Я поняла, что женщина вынашивала жизнь, потому что на ее животе безошибочно угадывался бугорок от ребенка. В тот момент меня не цепануло — эмпатия алкоголички, я уже говорила. Хотя где-то глубоко-глубоко в животе меня прострелило. Я села с ней рядом. Она запричитала и схватилась за живот. Я спросила: «Тебе больно?» Она даже не взглянула на меня и не ответила. Я бездумно обняла ее за плечи. Понятия не имею, почему она позволила мне это сделать. Она раскачивалась. Безутешно.
Я ничего не чувствовала. Нет, прямо буквально. Не чувствовала рук, ног, жопы. Не чувствовала собственного лица.
Женщина пошарила в кармане юбки и вынула мобильный телефон. Я подумала, что она позвонит 911, но нет. Мне было видно, как она пытается набрать номер. Кого-то, кого она знает. Кого-то, кто может прийти на помощь. Совладать со своим мобильным, зажатым в руке, я не могла. Тупо смотрела на него. Не различала цифр. Не соображала, как его включить. Сидела, как дохлый грызун. Почувствовала, что от меня слегка несет мочой.
Не знаю, сколько мы так просидели. Звук проносящихся мимо автомобилей успокаивал. Через некоторое время показались три полицейские машины и скорая. Помню звуки сирен, пытавшихся переорать друг друга. Полицейские перегородили отрезок дороги, на котором мы находились, — эстакаду между северным и южным направлениями шоссе. Я закрыла уши руками. Помню красные, синие и белые огни, мигавшие там и сям. Из-за этих цветных водоворотов всё выглядело так, словно мы находимся в подводном мире.
Полицейские немедленно нас разделили. Ее сразу отвели в скорую. Меня… меня они спросили, всё ли в порядке, и я ответила заметно пришибленным «да». Они позвали парамедика, чтобы меня «осмотреть», но никто особо не волновался, раз уж я могла ходить и говорить. На мне не осталось ни синяка, ни шишки, ни ссадины — я только стерла кожу на руках подушкой безопасности. Диагноз: в хламину пьяная. Все хлопотали вокруг беременной женщины и ее нерожденного ребенка.

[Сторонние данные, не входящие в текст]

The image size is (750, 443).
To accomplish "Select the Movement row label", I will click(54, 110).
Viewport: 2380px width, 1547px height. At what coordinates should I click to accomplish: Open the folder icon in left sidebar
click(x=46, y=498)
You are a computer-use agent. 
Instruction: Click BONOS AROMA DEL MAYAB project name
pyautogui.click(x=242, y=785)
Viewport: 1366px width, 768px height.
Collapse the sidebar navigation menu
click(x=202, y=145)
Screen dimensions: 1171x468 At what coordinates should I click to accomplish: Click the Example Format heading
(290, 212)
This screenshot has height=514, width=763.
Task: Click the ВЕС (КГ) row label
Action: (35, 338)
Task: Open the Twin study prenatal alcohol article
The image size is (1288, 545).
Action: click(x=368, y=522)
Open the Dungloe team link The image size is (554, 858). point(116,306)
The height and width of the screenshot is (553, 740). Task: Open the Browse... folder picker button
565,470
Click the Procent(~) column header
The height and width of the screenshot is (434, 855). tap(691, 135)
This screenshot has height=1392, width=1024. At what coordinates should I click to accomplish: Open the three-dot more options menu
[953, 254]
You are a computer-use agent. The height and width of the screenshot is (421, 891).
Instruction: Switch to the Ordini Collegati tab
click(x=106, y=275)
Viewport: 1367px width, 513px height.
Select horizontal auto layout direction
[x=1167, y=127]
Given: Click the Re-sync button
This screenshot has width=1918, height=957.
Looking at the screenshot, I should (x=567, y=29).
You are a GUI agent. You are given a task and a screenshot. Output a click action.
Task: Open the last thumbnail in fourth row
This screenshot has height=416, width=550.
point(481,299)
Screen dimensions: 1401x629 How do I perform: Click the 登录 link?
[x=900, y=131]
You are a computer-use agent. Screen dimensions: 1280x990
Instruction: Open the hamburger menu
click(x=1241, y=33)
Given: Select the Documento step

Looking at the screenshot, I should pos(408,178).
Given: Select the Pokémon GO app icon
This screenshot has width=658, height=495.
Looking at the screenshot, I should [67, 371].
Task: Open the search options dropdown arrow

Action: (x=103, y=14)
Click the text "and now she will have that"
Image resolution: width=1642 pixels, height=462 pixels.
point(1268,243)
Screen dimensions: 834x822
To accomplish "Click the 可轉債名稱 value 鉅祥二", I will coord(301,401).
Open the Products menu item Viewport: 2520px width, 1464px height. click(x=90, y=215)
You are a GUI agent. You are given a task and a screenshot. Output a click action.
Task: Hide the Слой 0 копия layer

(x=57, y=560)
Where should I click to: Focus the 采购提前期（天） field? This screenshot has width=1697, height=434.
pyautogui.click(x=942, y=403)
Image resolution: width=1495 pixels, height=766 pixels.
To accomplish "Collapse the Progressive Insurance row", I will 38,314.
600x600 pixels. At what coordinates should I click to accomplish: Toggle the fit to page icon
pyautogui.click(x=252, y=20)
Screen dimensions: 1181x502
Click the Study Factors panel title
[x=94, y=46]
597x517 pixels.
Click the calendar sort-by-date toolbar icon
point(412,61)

Не моего. Мой уплыл в небытие.
Проходя проверку — а я сходу завалила почти все тесты подряд, хотя чему тут удивляться, учитывая количество выпитого, — я подумала о маме. Серьезно: когда полицейский велел мне закрыть глаза и проделать фокус с пальцем на кончике носа, передо мной появилось мамино лицо. Опухшее от выпивки и подернутое печалью… не материнской печалью Мадонны. А той, что замещает радость, которую год за годом выкачивают из твоей жизни.
У меня есть детская фотография мамы, сделанная между операциями на ноге и бедре. На этой карточке она без гипса. Вероятно, за несколько лет до того, как бабушка развелась с дедушкой — он домогался маминых сестер. На снимке маме лет тринадцать. У нее там самое милое в мире лицо, но что-то в наклоне головы, что-то в опущенном взгляде… в ней уже сквозит печаль.
Я знаю, так не бывает, но каким-то образом в ней угадывается женщина, которая, едва притронувшись к бутылке водки, уже ее не выпустит. Угадывается пузырек со снотворным. Чудовищный, неправильный брак, из которого она всё равно не сможет выйти. Я вижу маму, чьи дети ускользают от нее стремительно, как рыбки, вырвавшиеся на волю. Я вижу, как на помощь приходит рак — ради того, о чем незадолго до маминой смерти мне скажет ее сестра: «Каждый день всю свою прелестную жизнь она мучилась от боли — не одно, так другое. Теперь ей, по крайней мере, будет хорошо».
Как подавленные боль и ярость воплощаются в теле? Становятся ли, оставленные без внимания, дочерними ранами или чем-то еще? Цветут в животе, как антидитя, как органическая масса из чувств, которым нет выхода? Как мы зовем эту боль ярости в женщине? Мамой?
В лице на снимке я не вижу, что дети принесут ей радость, — хотя она и утверждала это за неделю до смерти, а я думала, глядя на ее молочно-белое сморщенное девчачье тело: как?